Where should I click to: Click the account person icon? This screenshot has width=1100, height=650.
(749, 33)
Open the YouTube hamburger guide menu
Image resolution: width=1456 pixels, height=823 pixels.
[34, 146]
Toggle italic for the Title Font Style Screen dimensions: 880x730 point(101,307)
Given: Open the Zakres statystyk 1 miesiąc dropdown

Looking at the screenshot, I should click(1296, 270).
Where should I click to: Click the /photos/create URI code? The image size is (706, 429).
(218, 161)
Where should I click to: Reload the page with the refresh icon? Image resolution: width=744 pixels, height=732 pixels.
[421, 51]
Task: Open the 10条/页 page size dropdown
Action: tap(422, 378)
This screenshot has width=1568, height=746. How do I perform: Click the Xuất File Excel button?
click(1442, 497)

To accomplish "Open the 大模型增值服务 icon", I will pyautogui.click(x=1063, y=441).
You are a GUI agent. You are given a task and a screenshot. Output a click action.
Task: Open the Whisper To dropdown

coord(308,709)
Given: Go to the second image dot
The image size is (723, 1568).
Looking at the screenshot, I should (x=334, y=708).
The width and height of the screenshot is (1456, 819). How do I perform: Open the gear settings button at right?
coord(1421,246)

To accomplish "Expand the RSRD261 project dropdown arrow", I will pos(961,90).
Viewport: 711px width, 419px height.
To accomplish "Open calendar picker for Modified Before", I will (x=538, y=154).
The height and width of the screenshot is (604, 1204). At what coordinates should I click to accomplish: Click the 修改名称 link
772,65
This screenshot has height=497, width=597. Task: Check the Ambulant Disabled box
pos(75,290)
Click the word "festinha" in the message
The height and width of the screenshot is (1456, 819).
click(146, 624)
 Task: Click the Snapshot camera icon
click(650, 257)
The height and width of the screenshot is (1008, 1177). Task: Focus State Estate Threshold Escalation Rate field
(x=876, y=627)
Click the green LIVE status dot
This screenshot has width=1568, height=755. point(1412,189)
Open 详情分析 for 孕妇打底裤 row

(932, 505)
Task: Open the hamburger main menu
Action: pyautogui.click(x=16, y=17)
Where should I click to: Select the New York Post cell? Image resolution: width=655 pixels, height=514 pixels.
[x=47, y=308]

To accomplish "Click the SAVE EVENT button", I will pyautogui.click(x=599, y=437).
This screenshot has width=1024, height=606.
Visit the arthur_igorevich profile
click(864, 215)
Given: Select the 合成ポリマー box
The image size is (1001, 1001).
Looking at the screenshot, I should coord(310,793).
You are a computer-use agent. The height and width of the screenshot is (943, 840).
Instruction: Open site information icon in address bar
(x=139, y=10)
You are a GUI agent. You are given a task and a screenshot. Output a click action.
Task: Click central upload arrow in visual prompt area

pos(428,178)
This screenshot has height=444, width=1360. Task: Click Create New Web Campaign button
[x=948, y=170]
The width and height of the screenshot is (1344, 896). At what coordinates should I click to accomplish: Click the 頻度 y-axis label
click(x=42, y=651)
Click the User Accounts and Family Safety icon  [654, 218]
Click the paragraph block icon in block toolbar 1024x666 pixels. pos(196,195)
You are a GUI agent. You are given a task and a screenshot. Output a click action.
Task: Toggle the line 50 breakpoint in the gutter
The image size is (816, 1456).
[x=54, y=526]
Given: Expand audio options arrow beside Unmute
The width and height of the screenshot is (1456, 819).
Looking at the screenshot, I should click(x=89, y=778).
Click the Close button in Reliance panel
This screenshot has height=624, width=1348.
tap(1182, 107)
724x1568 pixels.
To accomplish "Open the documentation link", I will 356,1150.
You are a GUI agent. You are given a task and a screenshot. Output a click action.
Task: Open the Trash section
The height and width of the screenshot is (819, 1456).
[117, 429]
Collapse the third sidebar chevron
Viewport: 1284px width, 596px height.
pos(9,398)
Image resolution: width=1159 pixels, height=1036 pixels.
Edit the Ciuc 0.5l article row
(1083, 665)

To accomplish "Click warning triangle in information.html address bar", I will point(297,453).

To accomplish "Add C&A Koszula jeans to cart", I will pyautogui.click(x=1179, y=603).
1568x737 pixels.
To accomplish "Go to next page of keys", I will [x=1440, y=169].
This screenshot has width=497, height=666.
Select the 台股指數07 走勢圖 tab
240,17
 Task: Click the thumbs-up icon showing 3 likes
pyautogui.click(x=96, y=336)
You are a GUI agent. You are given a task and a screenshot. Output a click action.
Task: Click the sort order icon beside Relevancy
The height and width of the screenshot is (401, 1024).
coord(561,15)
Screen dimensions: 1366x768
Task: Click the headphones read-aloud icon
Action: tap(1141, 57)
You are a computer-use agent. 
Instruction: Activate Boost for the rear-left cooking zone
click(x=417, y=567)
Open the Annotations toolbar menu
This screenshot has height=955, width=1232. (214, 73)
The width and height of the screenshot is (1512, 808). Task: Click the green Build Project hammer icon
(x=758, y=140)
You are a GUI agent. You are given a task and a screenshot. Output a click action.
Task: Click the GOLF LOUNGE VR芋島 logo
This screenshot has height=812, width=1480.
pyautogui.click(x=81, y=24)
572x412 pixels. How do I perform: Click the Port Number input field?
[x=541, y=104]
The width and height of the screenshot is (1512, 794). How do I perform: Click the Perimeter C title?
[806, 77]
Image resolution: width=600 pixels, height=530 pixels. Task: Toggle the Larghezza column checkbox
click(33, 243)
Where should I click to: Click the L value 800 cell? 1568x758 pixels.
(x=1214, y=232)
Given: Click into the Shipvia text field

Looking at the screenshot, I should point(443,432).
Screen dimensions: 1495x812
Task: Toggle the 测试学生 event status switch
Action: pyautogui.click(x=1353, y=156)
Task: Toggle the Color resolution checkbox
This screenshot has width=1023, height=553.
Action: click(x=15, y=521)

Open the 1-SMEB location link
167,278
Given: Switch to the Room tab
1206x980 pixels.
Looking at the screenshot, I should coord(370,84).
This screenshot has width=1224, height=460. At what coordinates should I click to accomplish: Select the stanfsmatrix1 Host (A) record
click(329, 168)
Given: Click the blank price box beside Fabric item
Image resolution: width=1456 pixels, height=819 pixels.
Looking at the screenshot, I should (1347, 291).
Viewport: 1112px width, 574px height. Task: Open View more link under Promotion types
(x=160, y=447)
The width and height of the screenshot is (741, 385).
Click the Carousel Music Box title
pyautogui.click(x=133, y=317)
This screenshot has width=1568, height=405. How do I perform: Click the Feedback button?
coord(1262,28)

══════

Your task
Reproduce the lines of the material verbatim, starting at the line containing "Given: Open the" and ending at the line containing "pos(75,290)", with both of those lines included.

Response below
Given: Open the Zakres statystyk 1 miesiąc dropdown

Looking at the screenshot, I should click(1296, 270).
Where should I click to: Click the /photos/create URI code? The image size is (706, 429).
(218, 161)
Where should I click to: Reload the page with the refresh icon? Image resolution: width=744 pixels, height=732 pixels.
[421, 51]
Task: Open the 10条/页 page size dropdown
Action: tap(422, 378)
This screenshot has width=1568, height=746. How do I perform: Click the Xuất File Excel button?
click(1442, 497)

To accomplish "Open the 大模型增值服务 icon", I will pyautogui.click(x=1063, y=441).
You are a GUI agent. You are given a task and a screenshot. Output a click action.
Task: Open the Whisper To dropdown

coord(308,709)
Given: Go to the second image dot
The image size is (723, 1568).
Looking at the screenshot, I should (x=334, y=708).
The width and height of the screenshot is (1456, 819). How do I perform: Open the gear settings button at right?
coord(1421,246)

To accomplish "Expand the RSRD261 project dropdown arrow", I will pos(961,90).
Viewport: 711px width, 419px height.
To accomplish "Open calendar picker for Modified Before", I will (x=538, y=154).
The height and width of the screenshot is (604, 1204). At what coordinates should I click to accomplish: Click the 修改名称 link
772,65
This screenshot has height=497, width=597. Task: Check the Ambulant Disabled box
pos(75,290)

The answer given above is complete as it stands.